• [WHAT THE TASK ASKS]:
Scan the records for the string "header"; copy each line where it occurs.

• [EXTRACTED ENTRIES]:
---*---
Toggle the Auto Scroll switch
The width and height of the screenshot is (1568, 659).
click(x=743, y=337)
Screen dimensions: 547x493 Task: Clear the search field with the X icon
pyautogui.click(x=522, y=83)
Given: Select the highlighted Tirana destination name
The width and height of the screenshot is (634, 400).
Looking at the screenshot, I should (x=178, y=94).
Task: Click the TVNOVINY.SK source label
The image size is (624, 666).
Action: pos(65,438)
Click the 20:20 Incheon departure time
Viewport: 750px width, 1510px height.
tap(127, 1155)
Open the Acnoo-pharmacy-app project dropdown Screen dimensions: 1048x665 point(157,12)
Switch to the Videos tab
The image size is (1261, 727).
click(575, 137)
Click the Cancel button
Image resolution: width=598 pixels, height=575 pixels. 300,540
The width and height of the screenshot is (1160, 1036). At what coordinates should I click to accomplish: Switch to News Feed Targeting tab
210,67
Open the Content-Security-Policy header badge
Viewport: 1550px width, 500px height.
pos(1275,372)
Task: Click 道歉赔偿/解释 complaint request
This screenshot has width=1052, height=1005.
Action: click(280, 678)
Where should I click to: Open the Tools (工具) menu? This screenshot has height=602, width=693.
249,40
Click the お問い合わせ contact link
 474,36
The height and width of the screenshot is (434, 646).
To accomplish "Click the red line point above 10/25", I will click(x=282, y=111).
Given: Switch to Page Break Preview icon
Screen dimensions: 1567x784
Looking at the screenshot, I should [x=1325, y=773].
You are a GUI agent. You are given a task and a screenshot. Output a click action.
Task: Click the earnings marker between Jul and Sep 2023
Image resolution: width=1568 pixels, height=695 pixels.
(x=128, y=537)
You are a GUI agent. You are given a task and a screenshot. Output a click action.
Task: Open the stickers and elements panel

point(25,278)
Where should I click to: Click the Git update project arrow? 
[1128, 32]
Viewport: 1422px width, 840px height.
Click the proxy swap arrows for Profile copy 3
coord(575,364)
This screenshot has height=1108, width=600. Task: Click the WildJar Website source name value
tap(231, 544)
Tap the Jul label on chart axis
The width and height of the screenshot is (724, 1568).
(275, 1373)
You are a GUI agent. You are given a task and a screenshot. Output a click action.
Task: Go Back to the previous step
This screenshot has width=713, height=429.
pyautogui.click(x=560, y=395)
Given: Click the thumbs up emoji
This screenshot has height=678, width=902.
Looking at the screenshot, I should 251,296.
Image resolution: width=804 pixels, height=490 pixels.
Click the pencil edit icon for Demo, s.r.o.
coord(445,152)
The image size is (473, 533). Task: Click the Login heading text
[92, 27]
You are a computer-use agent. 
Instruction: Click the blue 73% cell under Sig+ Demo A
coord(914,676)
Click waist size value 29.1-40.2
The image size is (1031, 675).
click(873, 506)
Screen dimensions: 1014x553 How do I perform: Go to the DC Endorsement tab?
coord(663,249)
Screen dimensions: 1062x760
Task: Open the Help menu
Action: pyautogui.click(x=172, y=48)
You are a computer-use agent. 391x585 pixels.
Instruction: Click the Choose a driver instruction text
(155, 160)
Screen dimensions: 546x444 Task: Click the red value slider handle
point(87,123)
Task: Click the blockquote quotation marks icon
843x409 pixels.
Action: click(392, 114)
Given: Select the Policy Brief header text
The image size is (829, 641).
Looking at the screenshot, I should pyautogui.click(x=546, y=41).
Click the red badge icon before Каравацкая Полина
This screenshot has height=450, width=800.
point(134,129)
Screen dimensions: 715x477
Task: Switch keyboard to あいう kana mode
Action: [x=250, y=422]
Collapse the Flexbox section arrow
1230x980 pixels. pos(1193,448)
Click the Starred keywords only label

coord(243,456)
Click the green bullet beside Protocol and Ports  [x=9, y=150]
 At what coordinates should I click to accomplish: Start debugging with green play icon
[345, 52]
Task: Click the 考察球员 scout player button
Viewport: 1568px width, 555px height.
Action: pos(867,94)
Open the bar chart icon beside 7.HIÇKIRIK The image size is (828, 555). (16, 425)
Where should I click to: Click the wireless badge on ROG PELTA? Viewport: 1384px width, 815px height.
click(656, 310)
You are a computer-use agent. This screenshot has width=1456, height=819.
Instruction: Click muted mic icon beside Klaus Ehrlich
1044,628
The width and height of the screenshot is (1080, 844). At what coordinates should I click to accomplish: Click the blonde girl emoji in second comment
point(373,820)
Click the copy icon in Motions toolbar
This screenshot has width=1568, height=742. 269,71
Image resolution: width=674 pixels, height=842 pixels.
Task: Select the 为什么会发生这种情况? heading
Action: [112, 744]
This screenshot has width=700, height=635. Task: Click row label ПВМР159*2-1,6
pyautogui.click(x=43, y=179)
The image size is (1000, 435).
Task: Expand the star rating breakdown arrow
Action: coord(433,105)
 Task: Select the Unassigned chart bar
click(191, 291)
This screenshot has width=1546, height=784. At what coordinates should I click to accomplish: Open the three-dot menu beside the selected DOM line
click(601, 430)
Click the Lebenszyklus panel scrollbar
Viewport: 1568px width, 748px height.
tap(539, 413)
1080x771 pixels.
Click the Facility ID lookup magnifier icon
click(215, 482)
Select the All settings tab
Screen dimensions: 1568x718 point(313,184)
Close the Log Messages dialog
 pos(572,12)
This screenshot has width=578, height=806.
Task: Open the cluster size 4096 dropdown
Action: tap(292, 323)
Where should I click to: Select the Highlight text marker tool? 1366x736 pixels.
---*---
• [TASK OUTPUT]:
Open the Content-Security-Policy header badge
Given: Select the Policy Brief header text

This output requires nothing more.